TO DO – Please return every line in the entries below with the word "computer" in it.

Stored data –

──────────────────────────────

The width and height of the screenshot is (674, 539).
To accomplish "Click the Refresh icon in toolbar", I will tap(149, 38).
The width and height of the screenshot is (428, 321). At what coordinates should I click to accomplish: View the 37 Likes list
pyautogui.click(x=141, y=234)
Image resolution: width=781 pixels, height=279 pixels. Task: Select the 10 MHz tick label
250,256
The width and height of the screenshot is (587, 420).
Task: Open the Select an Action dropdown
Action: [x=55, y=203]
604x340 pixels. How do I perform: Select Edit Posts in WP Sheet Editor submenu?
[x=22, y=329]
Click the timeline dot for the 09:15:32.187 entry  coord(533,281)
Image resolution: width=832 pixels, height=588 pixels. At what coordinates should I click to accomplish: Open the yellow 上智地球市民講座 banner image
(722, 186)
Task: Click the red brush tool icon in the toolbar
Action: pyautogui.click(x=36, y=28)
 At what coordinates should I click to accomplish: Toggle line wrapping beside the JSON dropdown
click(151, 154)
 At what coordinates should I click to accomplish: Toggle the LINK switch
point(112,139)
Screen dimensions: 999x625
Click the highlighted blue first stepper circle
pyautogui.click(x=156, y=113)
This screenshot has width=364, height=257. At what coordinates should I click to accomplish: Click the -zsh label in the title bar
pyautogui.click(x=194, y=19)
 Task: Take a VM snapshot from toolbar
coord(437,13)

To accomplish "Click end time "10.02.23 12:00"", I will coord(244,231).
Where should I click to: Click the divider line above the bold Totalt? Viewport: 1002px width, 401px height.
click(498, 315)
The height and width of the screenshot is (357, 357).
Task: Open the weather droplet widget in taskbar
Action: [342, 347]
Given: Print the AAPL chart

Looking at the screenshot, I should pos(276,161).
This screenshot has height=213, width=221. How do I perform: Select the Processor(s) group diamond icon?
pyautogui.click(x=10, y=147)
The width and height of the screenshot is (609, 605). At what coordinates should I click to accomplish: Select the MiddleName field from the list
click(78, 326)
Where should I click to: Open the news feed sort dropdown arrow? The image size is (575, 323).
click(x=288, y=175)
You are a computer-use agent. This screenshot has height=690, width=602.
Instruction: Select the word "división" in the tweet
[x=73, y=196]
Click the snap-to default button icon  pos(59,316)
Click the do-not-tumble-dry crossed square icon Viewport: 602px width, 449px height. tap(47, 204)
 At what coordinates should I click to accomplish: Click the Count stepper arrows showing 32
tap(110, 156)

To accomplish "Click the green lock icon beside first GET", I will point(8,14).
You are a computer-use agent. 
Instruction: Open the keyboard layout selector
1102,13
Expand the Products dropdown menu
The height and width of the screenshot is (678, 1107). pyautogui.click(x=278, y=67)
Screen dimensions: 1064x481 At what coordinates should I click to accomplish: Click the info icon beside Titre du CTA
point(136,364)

──────────────────────────────

EXERCISE RESPONSE –
You are a computer-use agent. This screenshot has height=690, width=602.
You are a computer-use agent. 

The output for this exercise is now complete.